PUERPERAL FEVER: Septic pinioning which sometimes followed the birth of a child. Also called Childbed Fever.
PUTRID FEVER: Diphtheria

     Q
QUINSY or QUINCY: Severe attack of Tonsillitis resulting in abscess near the tonsils.

     R
REMITTING FEVER: Malaria
RHEUMATISM: Painful disease affecting muscles and joints, chiefly the larger joints.
RICKETS: Disease of the skeletal system resulting from a deficiency of calcium or Vitamin D in the diet, or from lack of sunlight.

     S
SAINT ANTHONY'S FIRE: Skin disease caused by strep infection which devastates the blood, also called Erysiphelas
SAINT VITUS' DANCE: An epidemic characterized by contortions, convulsions, and dancing. Also called Dancing Madness, or Chorea
SANGUINEOUS CRUST: Scab
SCARLATINA: Scarlet Fever, commonly referred to as the Canker Rash.
SCARLET FEVER: Disease in which the body is covered with a red rash first appearing on the neck and breast, and accompanied by a sore throat. Also called Scarlatina or Canker Rash.
SCIATICA: Rheumatism in the hip.
SCOTOMY: Dizziness or nausea, with dimness of sight.
SCREWS: Rheumatism
SCRIVENER'S PALSY: Writer's cramp
SCROFULA: See KINGS EVIL SCRUMPOX: impetigo, a pustular disease of the skin.
SCURVY: Disease characterized by great debility, a pale bloated face, and bleeding spongy gums.

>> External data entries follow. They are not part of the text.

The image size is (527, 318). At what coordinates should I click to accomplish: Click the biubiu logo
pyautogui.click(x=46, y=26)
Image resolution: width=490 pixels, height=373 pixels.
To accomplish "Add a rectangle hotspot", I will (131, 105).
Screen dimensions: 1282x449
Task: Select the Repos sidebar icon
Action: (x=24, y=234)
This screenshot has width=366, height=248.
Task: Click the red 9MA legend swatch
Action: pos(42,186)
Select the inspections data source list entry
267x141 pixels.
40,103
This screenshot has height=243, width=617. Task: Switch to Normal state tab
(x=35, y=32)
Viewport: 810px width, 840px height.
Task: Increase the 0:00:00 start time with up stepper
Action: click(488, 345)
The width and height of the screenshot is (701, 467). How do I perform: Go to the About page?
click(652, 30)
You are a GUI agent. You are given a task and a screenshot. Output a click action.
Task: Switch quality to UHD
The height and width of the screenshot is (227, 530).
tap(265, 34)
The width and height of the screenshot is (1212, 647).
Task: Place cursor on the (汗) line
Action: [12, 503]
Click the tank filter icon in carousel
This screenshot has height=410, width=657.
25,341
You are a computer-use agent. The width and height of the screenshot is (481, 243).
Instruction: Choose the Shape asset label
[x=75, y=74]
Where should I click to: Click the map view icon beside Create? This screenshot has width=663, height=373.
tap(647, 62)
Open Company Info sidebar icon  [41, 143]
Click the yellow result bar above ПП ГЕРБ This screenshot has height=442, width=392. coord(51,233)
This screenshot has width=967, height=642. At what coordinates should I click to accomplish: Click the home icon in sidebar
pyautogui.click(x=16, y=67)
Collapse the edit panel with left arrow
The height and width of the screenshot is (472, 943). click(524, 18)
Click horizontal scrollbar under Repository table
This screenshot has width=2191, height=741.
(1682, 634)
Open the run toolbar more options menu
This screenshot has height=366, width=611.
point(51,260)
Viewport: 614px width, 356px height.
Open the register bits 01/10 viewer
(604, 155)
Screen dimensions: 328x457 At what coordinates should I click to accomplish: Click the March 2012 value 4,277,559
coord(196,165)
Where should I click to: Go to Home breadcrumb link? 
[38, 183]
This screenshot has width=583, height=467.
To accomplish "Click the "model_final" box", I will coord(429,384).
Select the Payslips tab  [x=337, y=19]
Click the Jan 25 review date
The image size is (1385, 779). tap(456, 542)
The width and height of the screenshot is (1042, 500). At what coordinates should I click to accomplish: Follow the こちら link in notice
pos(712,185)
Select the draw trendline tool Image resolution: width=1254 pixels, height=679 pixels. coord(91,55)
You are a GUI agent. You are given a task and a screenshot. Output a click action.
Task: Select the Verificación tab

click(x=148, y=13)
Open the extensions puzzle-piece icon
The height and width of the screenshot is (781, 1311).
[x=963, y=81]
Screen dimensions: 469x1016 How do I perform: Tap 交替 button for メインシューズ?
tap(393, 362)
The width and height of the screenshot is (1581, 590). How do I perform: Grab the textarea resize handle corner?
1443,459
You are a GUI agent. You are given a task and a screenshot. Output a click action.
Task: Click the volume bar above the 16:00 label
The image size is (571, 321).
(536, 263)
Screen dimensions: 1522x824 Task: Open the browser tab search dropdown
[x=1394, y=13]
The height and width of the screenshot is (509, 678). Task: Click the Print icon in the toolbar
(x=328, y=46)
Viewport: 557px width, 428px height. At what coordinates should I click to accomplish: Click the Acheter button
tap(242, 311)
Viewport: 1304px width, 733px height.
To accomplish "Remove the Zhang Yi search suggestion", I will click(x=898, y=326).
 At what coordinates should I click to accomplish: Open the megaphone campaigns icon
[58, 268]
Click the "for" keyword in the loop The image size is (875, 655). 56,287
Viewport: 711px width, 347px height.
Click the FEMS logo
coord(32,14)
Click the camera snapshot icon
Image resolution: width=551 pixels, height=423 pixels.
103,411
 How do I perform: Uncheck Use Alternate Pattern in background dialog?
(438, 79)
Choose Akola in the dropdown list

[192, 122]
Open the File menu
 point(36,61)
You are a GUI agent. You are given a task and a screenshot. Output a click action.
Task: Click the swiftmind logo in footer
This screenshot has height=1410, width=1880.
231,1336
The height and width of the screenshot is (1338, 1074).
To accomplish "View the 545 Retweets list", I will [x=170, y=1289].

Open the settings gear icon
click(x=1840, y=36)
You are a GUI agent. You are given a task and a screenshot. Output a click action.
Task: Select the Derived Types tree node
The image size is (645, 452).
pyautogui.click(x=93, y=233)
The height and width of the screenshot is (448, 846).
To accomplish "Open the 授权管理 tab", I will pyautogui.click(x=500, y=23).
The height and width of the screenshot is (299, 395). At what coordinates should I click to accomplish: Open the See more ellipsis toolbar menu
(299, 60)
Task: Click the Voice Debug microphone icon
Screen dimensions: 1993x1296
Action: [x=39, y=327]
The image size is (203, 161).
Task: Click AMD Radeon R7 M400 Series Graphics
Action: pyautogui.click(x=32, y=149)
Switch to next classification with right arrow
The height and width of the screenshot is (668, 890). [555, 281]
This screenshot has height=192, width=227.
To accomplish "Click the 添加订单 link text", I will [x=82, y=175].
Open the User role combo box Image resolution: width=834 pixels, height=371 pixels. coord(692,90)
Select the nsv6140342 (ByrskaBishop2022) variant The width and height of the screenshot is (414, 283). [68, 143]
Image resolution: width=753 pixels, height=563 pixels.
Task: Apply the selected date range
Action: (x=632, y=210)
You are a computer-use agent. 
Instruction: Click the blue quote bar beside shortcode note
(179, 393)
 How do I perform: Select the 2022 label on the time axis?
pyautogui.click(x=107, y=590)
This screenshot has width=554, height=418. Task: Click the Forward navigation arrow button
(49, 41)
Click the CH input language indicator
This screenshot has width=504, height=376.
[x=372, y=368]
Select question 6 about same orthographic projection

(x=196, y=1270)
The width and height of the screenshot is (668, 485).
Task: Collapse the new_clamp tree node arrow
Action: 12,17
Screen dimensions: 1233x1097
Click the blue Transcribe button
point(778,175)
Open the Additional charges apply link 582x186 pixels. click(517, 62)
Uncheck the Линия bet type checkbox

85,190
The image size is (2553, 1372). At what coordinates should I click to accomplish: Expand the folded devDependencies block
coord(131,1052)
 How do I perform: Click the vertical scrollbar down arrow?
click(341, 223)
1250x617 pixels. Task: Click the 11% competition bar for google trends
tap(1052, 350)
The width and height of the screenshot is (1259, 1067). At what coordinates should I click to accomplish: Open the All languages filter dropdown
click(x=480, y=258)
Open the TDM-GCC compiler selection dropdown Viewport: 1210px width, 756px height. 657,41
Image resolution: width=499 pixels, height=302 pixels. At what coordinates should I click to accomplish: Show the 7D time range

Usually suffered by people living confined or on salted meats without fresh vegetables.
SEPTECEMIA: Blood poisoning (from an infection).
SHIPS FEVER: Typhus
STRANGERY: Rupture
SUMMER COMPLAINT: Baby diarrhea caused by spoiled milk
SWEATING SICKNESS: Fever of a day's duration or coming on in the daytime, also called Day Fever

     T
TOXEMIA OF PREGNANCY: Eclampsia; high blood pressure and seizures.
TYPHOID or TYPHUS: Enteric Fever; an acute infectious fever, characterized by high fever, dizziness, and headache. Also called Black Death.
TYPHUS: See TYPHOID

     U
ULCERATION: Loss of the surface covering, such as of skin or the mucous lining of the intestine.

     V
VENESECTION: Bleeding, or blood letting; the opening of a vein for releasing Bad Humours. Also called Phlebotomy.

     W
WHITLOW: Ulcerous swelling, a boil. Also called Ancome.
WHOOPING COUGH: A highly contagious disease of the respiratory system, usually affecting children, that is characterized in its advanced stage by spasms of coughing interspersed with deep, noisy inspirations.